Min-wage-2013-02-fig-1

The paper notes that employers have many channels of adjustment to a minimum wage increase, including reducing hours, non-wage benefits, or training; shifting the composition toward higher skilled workers; cutting pay to more highly paid workers; taking action to increase worker productivity (from reorganizing production to increasing training); increasing prices for consumers; or firms simply living with a smaller profit margin.

The paper notes that “Workers may also respond to the higher wage by working harder on the job. But, probably the most important channel of adjustment is through reductions in labor turnover, which yield significant cost savings to employers.”

Now, there are marginal employers who may go out of business if they have to pay higher wages. But this is part of the process of creative destruction and eliminating market inefficiencies in a capitalist society — something conservatives and Republicans claim to support.

Other studies have reached the same conclusion, What Really Happens When You Raise The Minimum Wage:

There is also real world evidence that minimum wage increases don’t hurt jobs. David Madland and Keith Miller analyzed minimum wage increases at the state level over two decades andfound no clear evidence that the minimum-wage increases affect aggregate job creation when unemployment rates are high.” After looking at the increases during times 7 percent unemployment or more, the rate actually declined 52 percent of the time and in a few cases remained unchanged. The authors also point to five other studies that did the same state-level analysis while controlling for other factors that could impact employment and similarly found “no discernable effect on employment levels.”

So once again, the corporate media is aiding and abetting the conservative media entertainment complex GOPropaganda talking points.
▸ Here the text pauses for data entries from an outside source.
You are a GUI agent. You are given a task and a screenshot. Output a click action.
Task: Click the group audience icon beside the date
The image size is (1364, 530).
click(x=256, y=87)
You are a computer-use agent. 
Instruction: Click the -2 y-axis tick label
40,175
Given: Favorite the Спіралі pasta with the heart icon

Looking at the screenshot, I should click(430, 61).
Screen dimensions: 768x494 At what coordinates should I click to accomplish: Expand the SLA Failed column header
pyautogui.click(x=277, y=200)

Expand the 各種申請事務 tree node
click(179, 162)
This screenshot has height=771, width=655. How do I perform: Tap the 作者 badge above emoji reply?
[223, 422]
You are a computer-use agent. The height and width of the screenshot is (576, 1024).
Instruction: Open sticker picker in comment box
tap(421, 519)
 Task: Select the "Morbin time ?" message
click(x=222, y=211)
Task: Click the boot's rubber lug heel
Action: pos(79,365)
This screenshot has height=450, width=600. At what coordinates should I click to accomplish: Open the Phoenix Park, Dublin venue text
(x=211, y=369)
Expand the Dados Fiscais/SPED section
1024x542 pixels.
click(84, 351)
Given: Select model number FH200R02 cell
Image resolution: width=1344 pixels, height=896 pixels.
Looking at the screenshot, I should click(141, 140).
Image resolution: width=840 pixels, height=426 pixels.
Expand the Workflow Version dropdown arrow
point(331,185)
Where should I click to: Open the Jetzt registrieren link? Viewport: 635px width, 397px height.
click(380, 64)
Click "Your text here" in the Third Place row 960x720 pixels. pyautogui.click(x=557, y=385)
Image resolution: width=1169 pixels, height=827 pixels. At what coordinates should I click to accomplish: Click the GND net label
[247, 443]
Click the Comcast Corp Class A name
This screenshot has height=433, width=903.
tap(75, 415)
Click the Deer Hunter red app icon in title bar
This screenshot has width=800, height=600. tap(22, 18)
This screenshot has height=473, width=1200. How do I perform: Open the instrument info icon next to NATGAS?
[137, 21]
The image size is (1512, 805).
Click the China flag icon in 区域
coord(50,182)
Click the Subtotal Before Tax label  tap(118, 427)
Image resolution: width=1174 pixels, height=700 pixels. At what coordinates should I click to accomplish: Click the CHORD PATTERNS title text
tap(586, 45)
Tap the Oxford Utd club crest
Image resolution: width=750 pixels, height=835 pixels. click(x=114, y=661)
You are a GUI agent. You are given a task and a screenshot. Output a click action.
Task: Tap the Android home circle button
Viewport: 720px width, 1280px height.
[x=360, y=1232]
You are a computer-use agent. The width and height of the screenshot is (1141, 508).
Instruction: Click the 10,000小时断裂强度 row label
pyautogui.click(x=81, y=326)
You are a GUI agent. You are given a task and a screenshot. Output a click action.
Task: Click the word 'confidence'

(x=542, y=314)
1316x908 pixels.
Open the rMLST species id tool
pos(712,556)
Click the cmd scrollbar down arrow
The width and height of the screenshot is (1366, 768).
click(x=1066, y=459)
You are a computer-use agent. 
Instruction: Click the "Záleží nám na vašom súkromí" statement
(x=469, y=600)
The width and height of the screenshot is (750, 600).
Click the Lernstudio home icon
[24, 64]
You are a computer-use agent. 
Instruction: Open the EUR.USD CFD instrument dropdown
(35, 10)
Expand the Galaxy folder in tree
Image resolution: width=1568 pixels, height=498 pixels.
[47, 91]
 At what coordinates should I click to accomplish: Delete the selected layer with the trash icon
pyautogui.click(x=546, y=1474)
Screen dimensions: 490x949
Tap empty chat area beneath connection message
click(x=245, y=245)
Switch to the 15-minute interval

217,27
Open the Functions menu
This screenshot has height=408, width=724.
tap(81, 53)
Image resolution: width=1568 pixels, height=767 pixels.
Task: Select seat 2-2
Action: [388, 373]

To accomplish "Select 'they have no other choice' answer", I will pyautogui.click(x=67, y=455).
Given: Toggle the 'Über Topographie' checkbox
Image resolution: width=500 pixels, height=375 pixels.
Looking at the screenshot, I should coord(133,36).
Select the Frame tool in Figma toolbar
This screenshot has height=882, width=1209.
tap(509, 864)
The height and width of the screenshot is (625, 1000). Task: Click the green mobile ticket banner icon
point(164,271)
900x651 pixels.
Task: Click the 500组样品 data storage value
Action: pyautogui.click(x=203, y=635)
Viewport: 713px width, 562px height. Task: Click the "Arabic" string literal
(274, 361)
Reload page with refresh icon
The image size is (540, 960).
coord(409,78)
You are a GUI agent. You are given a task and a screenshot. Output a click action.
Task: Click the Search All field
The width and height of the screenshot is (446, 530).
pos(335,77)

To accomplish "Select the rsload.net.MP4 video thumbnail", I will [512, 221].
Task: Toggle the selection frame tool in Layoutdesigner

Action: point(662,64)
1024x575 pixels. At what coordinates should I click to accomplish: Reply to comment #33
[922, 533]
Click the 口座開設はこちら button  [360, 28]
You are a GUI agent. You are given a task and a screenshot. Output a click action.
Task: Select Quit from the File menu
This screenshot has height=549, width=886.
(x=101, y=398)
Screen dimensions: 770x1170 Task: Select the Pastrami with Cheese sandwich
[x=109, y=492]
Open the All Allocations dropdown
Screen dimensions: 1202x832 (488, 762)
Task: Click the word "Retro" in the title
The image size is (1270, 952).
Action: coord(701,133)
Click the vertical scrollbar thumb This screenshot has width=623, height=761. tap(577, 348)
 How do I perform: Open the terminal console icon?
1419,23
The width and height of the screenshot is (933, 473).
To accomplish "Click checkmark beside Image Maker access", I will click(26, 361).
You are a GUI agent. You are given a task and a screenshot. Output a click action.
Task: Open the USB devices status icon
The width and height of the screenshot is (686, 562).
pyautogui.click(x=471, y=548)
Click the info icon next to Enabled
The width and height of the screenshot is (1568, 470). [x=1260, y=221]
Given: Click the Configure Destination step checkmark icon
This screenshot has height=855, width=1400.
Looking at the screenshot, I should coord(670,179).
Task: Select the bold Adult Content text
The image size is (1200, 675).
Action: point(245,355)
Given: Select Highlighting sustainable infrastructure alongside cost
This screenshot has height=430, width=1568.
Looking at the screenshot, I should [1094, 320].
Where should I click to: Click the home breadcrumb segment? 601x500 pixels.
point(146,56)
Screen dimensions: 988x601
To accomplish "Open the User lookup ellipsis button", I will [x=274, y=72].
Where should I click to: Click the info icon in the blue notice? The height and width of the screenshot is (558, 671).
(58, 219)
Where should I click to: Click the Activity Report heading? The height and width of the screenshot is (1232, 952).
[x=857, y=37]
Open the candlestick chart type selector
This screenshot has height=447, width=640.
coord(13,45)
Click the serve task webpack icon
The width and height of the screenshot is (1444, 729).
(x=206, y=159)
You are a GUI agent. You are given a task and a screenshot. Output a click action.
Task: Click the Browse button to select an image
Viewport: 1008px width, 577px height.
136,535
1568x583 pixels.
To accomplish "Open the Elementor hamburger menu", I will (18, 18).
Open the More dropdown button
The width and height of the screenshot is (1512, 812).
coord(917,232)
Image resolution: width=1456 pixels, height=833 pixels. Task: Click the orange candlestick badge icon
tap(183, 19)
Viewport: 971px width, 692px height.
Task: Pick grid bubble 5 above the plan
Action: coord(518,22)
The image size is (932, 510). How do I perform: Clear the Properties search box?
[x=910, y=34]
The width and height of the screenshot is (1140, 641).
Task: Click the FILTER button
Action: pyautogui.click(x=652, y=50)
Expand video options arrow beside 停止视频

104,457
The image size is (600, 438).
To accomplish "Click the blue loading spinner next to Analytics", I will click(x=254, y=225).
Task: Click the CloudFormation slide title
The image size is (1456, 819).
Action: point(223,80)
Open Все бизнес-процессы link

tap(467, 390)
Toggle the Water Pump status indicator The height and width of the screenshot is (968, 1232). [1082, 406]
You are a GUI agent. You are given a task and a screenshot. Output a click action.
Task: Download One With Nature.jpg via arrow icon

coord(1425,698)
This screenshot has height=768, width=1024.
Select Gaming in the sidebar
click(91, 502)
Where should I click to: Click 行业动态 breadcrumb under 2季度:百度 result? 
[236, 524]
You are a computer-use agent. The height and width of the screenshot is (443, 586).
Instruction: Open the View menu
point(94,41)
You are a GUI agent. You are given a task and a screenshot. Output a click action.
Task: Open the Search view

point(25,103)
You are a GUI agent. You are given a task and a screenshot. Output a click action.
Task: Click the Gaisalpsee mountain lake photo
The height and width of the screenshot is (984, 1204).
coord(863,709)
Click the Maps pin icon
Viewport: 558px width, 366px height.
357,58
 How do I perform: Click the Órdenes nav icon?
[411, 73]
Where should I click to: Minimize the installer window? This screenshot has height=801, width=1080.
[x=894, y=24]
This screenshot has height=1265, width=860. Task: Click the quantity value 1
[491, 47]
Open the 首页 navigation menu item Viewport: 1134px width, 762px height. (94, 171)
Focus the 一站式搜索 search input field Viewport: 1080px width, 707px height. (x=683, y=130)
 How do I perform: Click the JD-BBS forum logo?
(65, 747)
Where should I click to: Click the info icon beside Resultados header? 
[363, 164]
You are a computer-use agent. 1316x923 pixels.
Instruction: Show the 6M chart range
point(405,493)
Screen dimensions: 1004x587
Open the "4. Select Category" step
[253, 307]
Senate Democrats are preparing to vote on the Harkin-Miller bill, also known as the Fair Minimum Wage Act, which would raise the federal minimum wage to $10.10 an hour, from its current $7.25. 

The bill is scheduled to be argued in the Senate in March. House Democrats are talking about pursuing a discharge petition in the Tea-Publican controlled House. Several states will have a minimum wage measure on the ballot this November — these measures have always passed, normally with overwhelming voter approval.

2 responses to “Raising the minimum wage ‘has little or no discernible effect on the employment prospects of low-wage workers’

  1. AZ BlueMeanie

    Your answer is to do away with the minimum wage so they can be exploited as indentured servants or serfs in the corporatocracy, rather than address the massive redistribution of wealth to the corporatocracy and the destructive effects that accumulation of wealth has had on our economy and society.

  2. Read your own post. The minimum wage has massive effects causing employers to shift to higher skilled workers and away from poor minority workers. We are now seeing the brutal effects of minimum wage as employment of teenagers has plunged from 45 percent to 22 percent. 85 percent of workers move out of minimum wage in three years which is why starter jobs are so critical to the poor.

    Any policy such as minimum wage that hurts labor force entry of the poor is bad policy.